Data for processing:
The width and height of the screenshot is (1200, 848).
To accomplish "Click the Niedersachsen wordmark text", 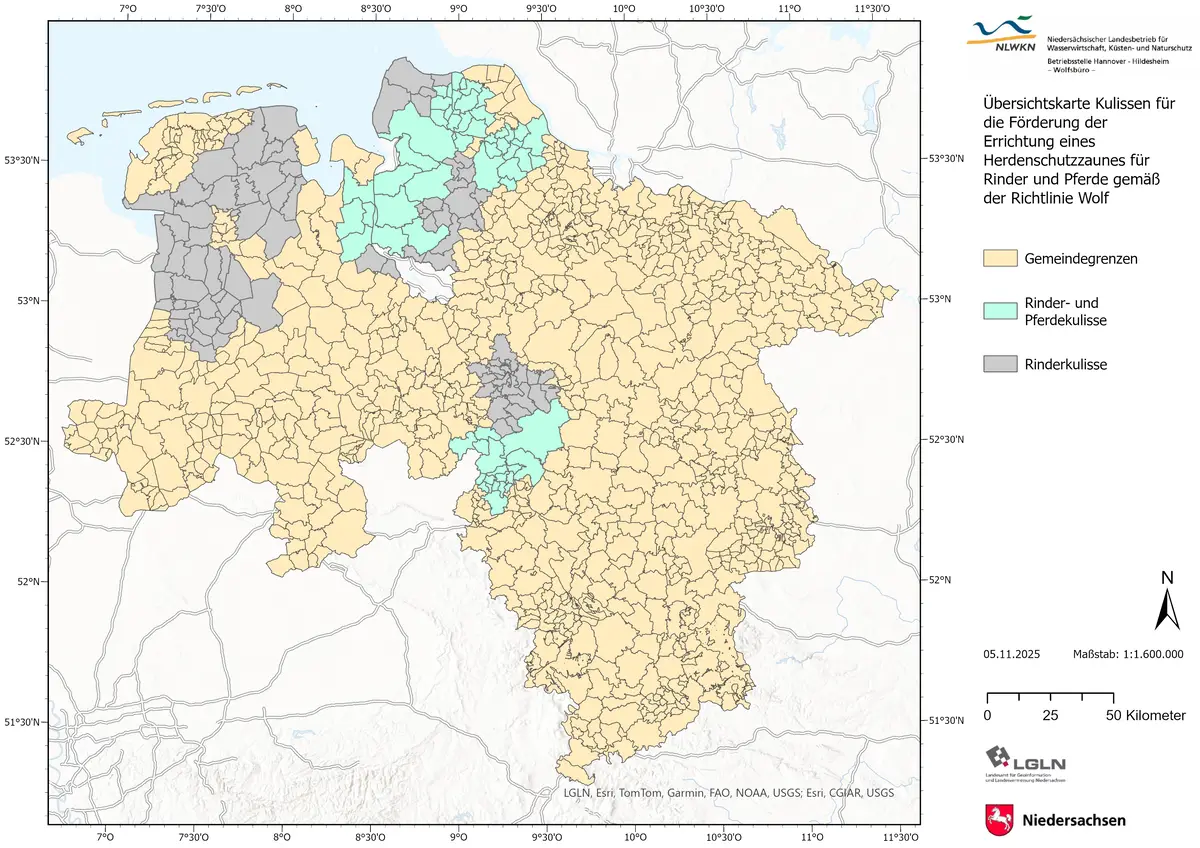I will click(x=1074, y=820).
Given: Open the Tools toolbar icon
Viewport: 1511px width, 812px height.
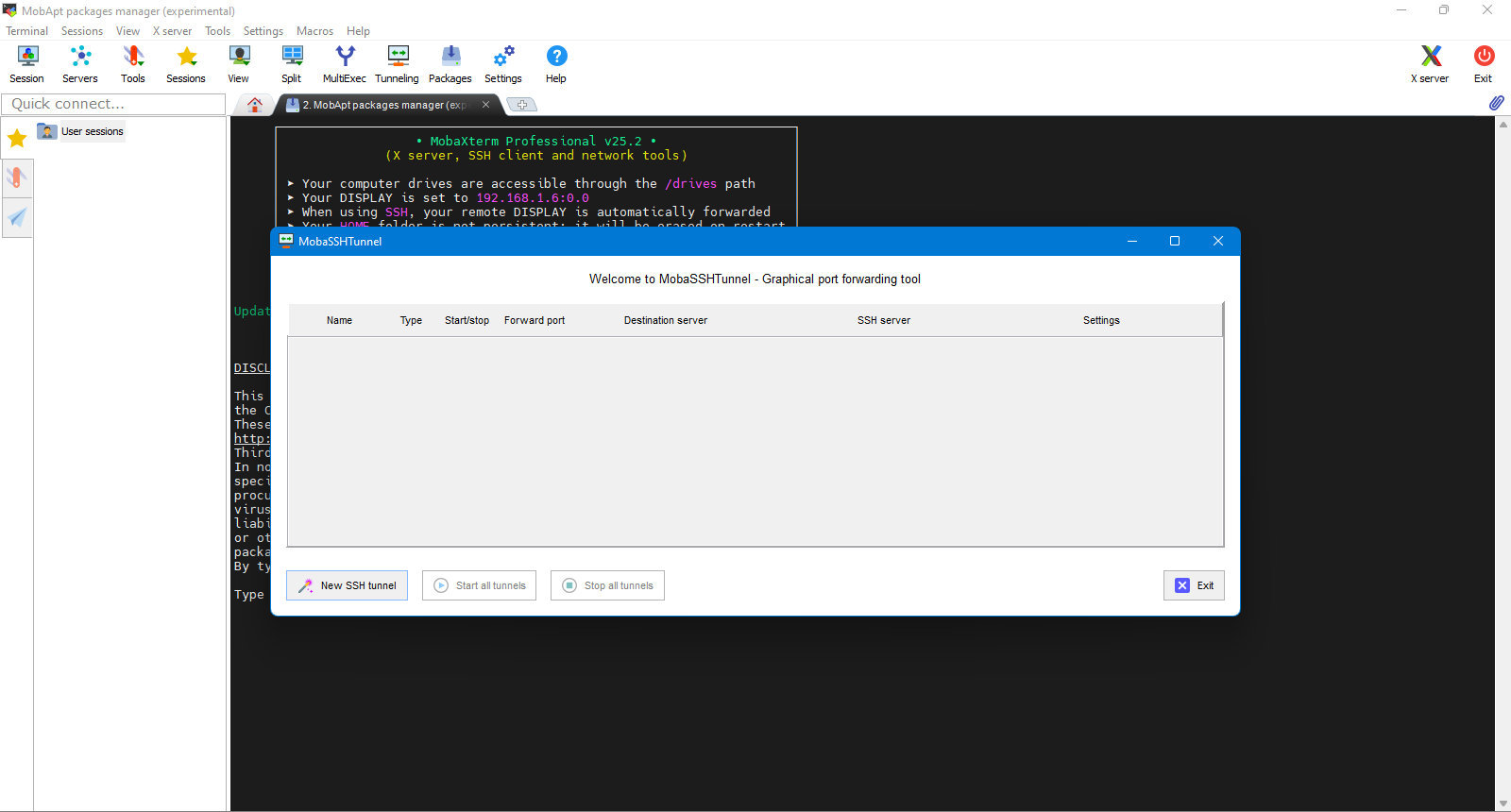Looking at the screenshot, I should click(x=133, y=64).
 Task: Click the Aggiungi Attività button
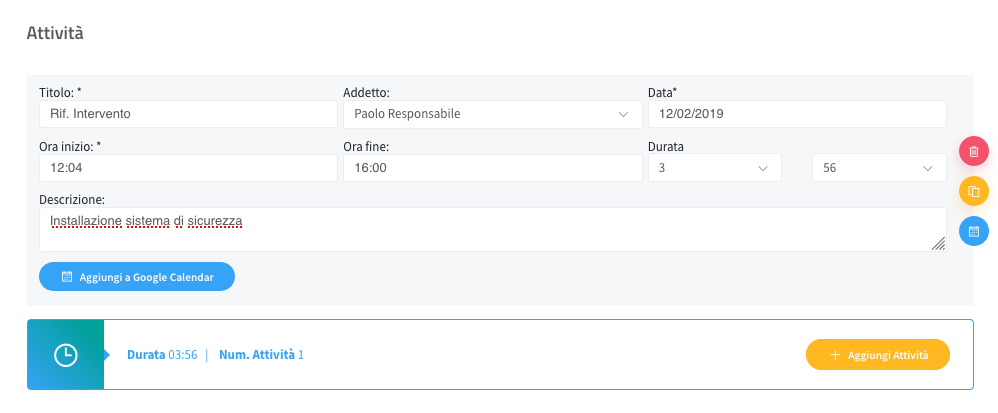click(878, 354)
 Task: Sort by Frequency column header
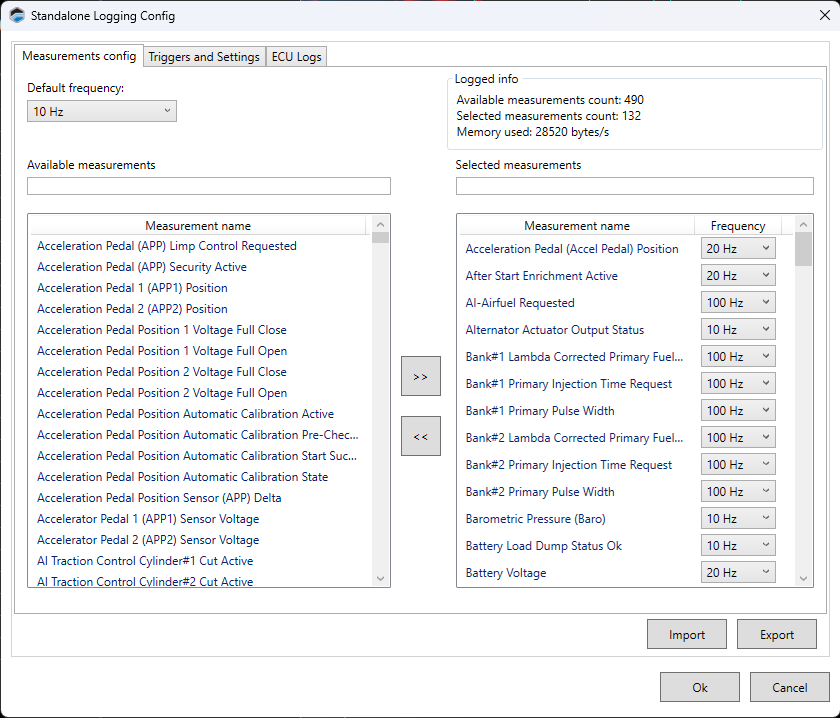738,226
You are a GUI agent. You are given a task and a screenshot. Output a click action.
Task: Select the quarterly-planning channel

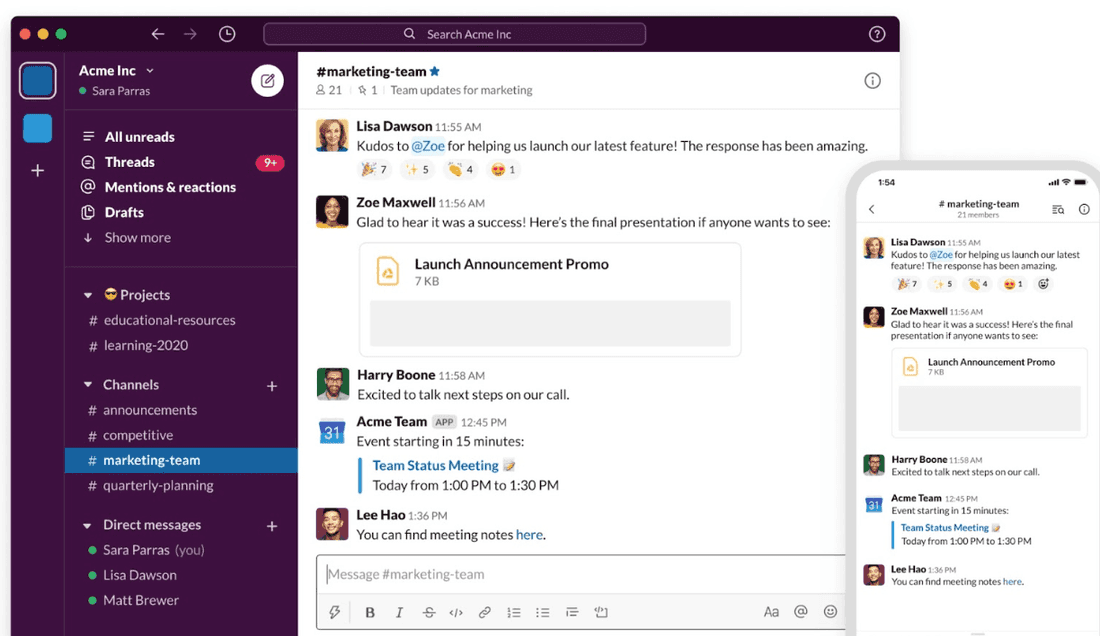click(x=158, y=486)
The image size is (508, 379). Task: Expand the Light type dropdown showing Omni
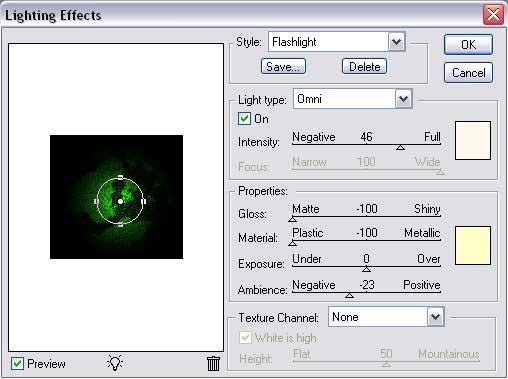pos(353,99)
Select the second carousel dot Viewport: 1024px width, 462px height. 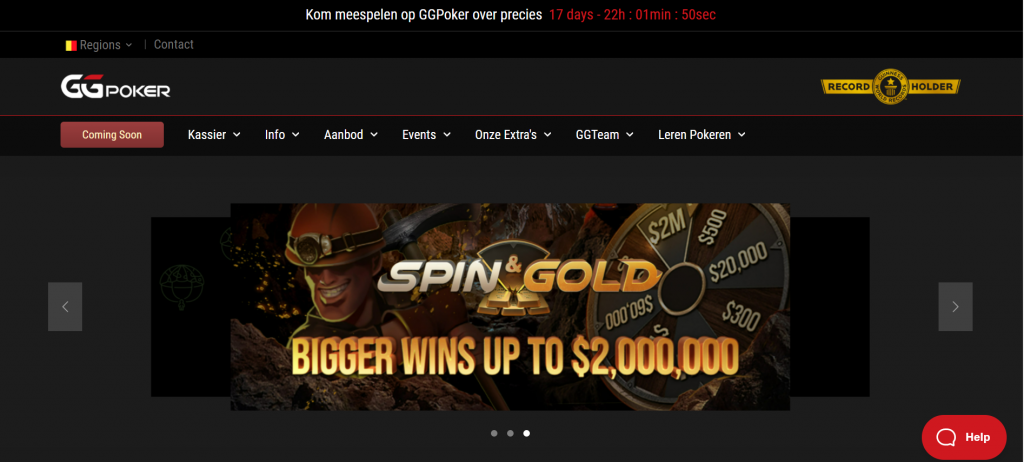tap(510, 433)
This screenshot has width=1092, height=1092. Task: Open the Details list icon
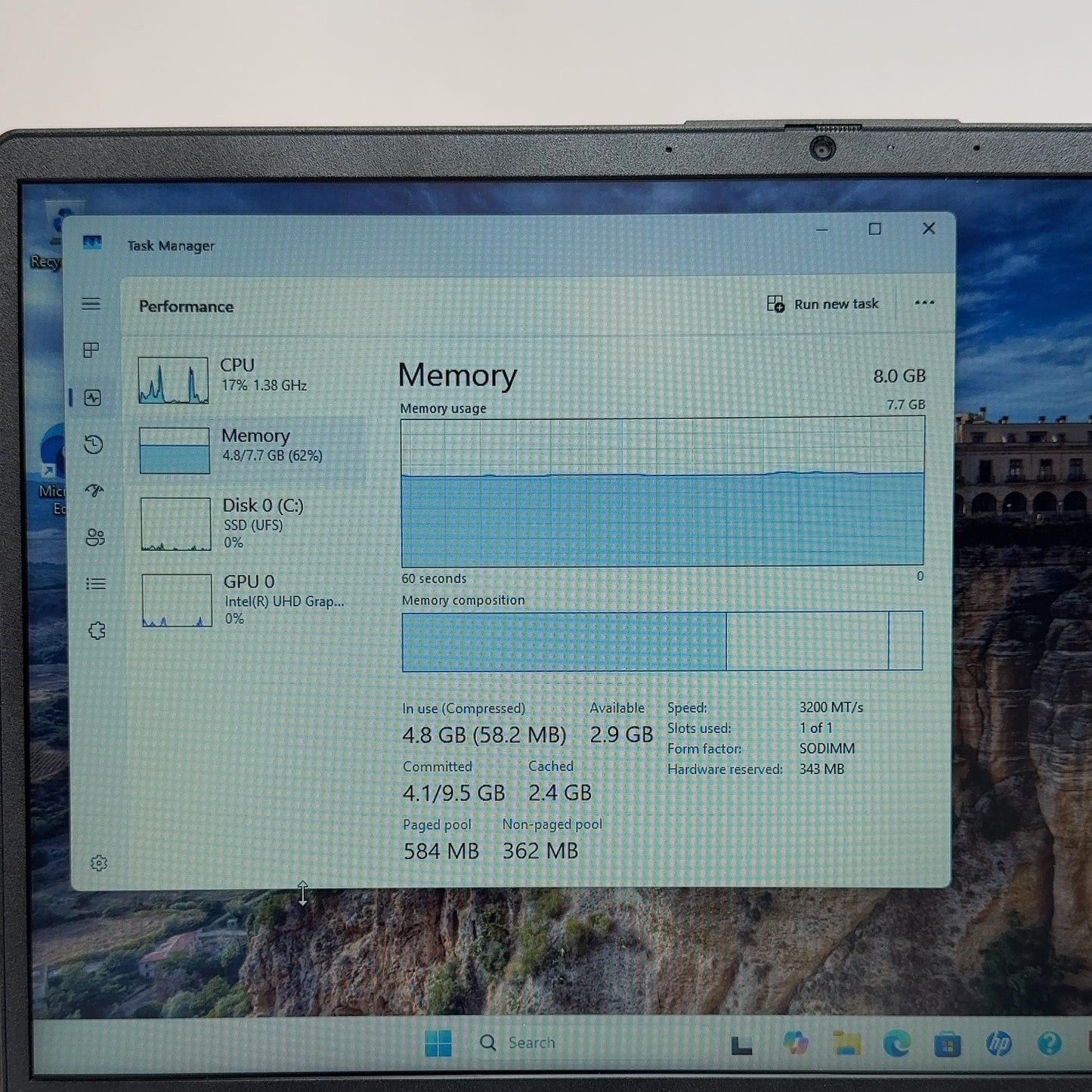(96, 583)
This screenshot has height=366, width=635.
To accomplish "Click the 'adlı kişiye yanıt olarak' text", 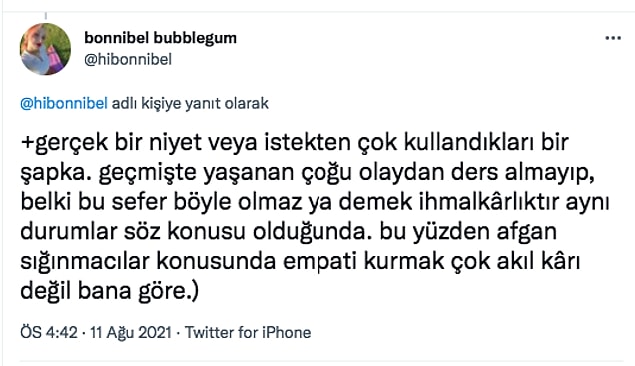I will (190, 104).
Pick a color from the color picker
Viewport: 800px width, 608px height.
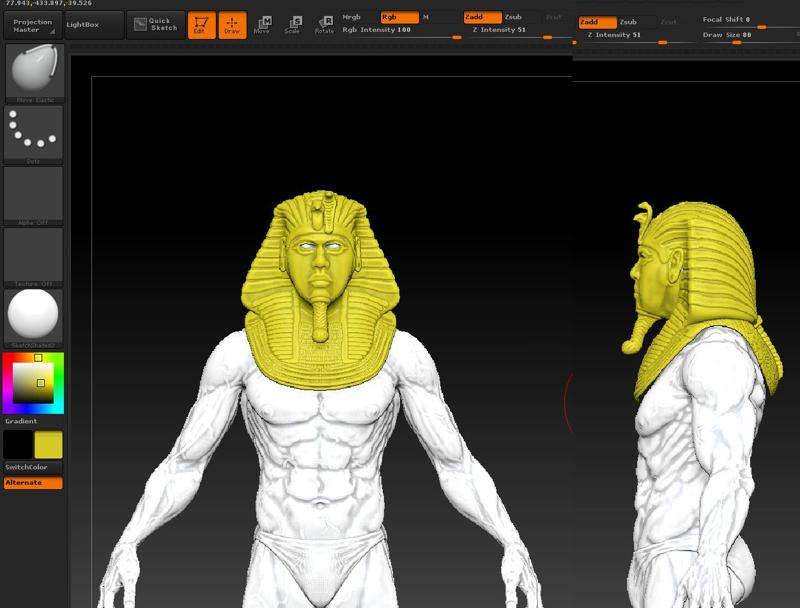click(33, 385)
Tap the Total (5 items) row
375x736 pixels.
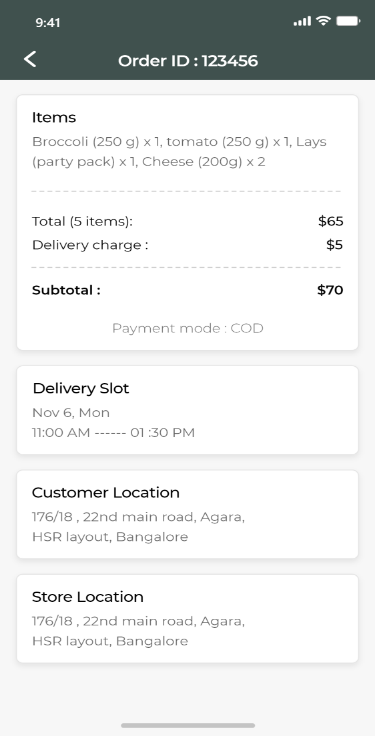pos(188,221)
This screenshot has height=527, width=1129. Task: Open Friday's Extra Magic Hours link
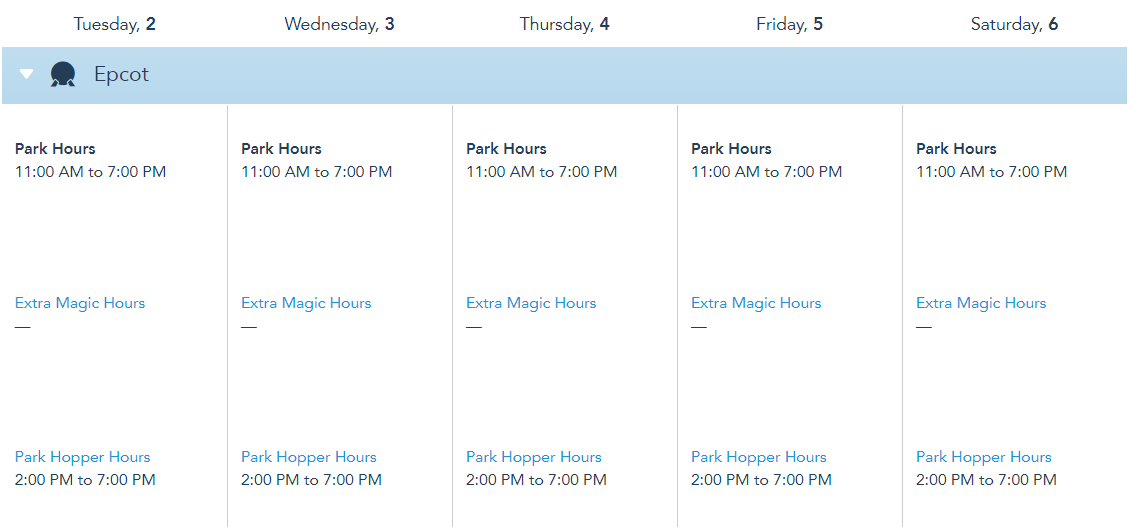pos(756,303)
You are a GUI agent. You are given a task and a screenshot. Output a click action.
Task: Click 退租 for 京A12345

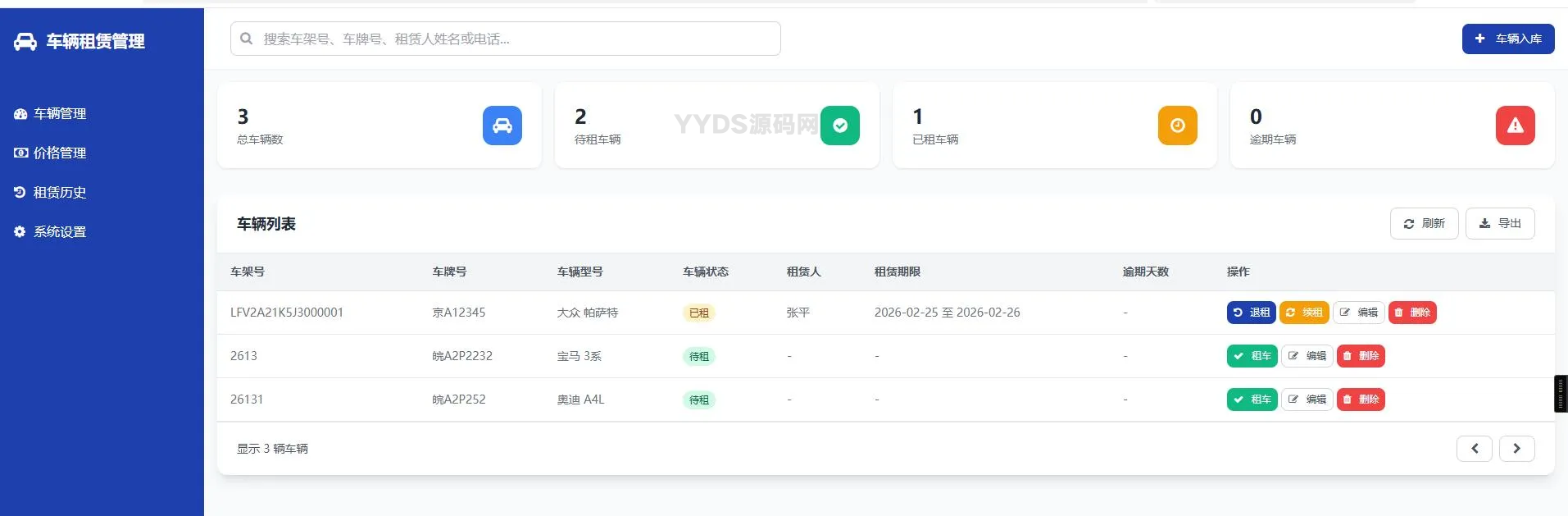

Directions: Leave out the pictures and copy exactly the lines from the one with "Pick a color from the color picker" through the last line of the records above.

Task solution:
Pick a color from the color picker
Viewport: 800px width, 608px height.
click(33, 385)
Tap the Total (5 items) row
375x736 pixels.
pos(188,221)
This screenshot has height=527, width=1129. Task: Open Friday's Extra Magic Hours link
pos(756,303)
You are a GUI agent. You are given a task and a screenshot. Output a click action.
Task: Click 退租 for 京A12345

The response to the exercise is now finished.